On my ax handle, I tried drilling it for the lag screw with a 12 inch long, quarter inch diameter drill bit. It went in about eight inches before it just quit. It's like it has run into a steel bar, it just won't drill anymore. I suspect it got overheated, lost it's temper, and lost it's edge. Osmany is bringing the long 5/16" diameter drill bit home tonight, so we can try that one tomorrow. We don't do anything quickly around here. Median time to project completion averages right around a year, and that's only the projects that get completed.

I need the larger drill bit because the lag screw I've got just won't go in more than about four inches. It's a lumber construction screw, designed to be machine driven into softwood, not hardwood like an ax handle. I only got as far as I did with a liberal application of wax. Unfortunately, it was from a scented candle, so now that whole corner of the garage smells like sweet essence of whatever it is.

P.S. I'm glad to see Jimmy still has all his fingers. Uncle Steve still had all of his.

Video via Jack.

Update five hours later. Video suggestion from California Bob:


Styx - Too Much Time On My Hands
STYX


Tuesday, September 14, 2021

The Vault


THE VAULT | Official Trailer | Paramount Movies
Paramount Movies

An entertaining heist movie. Pirate treasure hunter Walter discovers an ancient Spanish shipwreck and just as he pulls up the last of the loot from the bottom of the sea, the Spanish authorities show up and confiscate the lot. Naturally, Walter is pissed, so he gathers his small band of followers and starts looking for a way to break into the bank to get his treasure back. It's a bit of a tough nut to crack, so he recruits a recent engineering graduate to help him sort it out.

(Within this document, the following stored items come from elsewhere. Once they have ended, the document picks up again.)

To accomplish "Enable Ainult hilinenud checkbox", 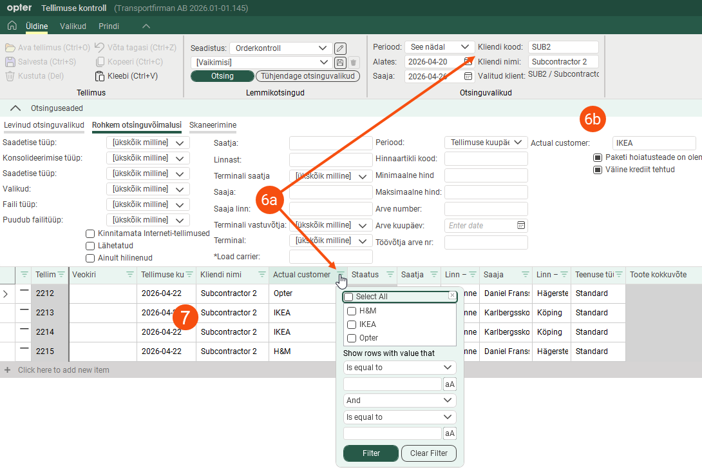I will 90,259.
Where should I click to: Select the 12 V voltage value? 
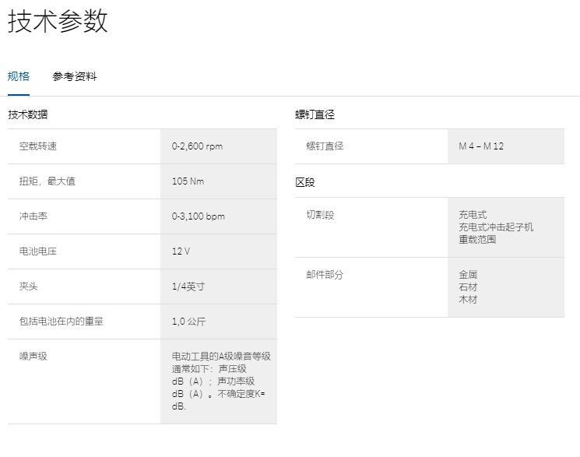(x=181, y=251)
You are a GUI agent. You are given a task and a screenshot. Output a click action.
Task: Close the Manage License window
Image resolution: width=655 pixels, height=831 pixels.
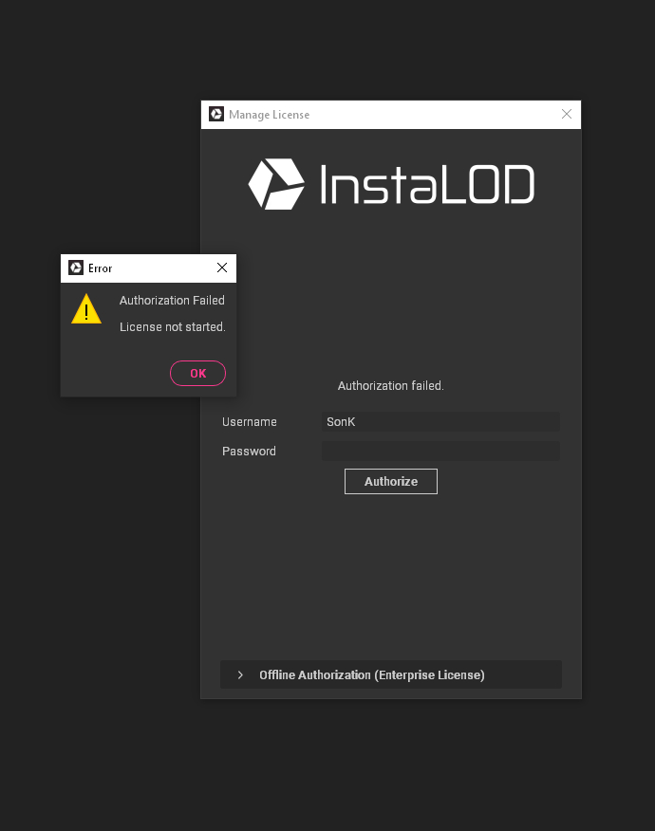[x=567, y=115]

The whole vault complex is just ridiculous, but it means our crew has to surmount numerous obstacles using all kinds of hi-tech gee-gaws. Very entertaining.

Netflix, 2 hours.

Update replaced unplayable trailer. I neglected to notice that the embedding was disabled.

Crooked House


Crooked House - Official Trailer
Sony Pictures Entertainment

Crooked House is an Agatha Christie murder mystery. If you've read any of her stories, you are no doubt familiar with her formula:
Author Dilys Winn called Christie "the doyenne of Coziness", a sub-genre which "featured a small village setting, a hero with faintly aristocratic family connections, a plethora of red herrings and a tendency to commit homicide with sterling silver letter openers and poisons imported from Paraguay".  - Wikipedia

This one sticks closely to the formula. A very pleasant film, reminds me of Knives Out. The scene with Glenn Close going after the moles in her lawn with a shotgun struck close to home.And then we have the car.

1955 Bristol 405

It looked vaguely familiar, but the large back glass threw me, probably because I hadn't seen it from that angle before. It's the same car that was used in Phantom Thread.